Con todo, no será empresa fácil y ello no sólo por los hooligans de algunas administraciones regionales. La autonomía fiscal pacífica puede ser un punto que también suscite mayor reluctancia en los estados mayores de la Hacienda central, habitantes de un territorio en el que el interés general del país puede confundirse con intereses particulares y administrativos bien situados. En efecto, cuesta renunciar al botón rojo de la tradición centralista, asegurado por la posesión de la capacidad tributaria originaria.
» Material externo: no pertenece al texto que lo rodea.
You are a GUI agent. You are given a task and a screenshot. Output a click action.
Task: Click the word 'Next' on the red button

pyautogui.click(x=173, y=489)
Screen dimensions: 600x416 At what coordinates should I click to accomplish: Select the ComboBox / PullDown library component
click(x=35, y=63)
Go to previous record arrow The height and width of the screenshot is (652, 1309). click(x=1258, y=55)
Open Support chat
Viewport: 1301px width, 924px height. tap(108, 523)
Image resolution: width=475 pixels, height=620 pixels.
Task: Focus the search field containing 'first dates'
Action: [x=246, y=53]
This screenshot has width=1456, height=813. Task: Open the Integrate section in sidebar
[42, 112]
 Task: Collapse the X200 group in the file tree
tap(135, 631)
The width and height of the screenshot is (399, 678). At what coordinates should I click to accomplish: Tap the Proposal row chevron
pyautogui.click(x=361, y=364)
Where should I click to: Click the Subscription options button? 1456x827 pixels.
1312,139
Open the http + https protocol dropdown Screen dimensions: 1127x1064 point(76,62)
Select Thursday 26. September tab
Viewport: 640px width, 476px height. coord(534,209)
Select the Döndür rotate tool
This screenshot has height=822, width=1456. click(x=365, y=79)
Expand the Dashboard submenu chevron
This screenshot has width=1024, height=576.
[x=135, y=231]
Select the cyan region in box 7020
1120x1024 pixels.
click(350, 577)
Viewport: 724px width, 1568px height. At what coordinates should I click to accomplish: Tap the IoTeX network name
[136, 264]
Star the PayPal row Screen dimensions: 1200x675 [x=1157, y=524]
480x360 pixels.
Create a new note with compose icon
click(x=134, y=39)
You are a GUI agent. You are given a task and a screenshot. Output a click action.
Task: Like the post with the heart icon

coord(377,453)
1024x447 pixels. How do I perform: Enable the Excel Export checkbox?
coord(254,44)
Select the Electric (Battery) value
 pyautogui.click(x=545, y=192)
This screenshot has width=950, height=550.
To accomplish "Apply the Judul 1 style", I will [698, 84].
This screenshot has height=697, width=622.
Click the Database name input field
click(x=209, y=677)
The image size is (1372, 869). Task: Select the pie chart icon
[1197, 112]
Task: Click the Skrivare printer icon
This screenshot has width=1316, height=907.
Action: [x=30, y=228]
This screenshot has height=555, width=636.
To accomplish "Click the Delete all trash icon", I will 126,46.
Un botón ya disparado a aquellas CCAA que han querido atravesar terrenos fangosos, como el impuesto sobre los depósitos bancarios impulsado por algunas CCAA, entre ellas la valenciana. Una posición del poder político central que arrancó, probablemente, con la inyección de una nueva forma de gobernar administrada por Luís XIV a su sobrino Felipe V. ¿Se puede cambiar un ADN de 300 años con otro de apenas 40?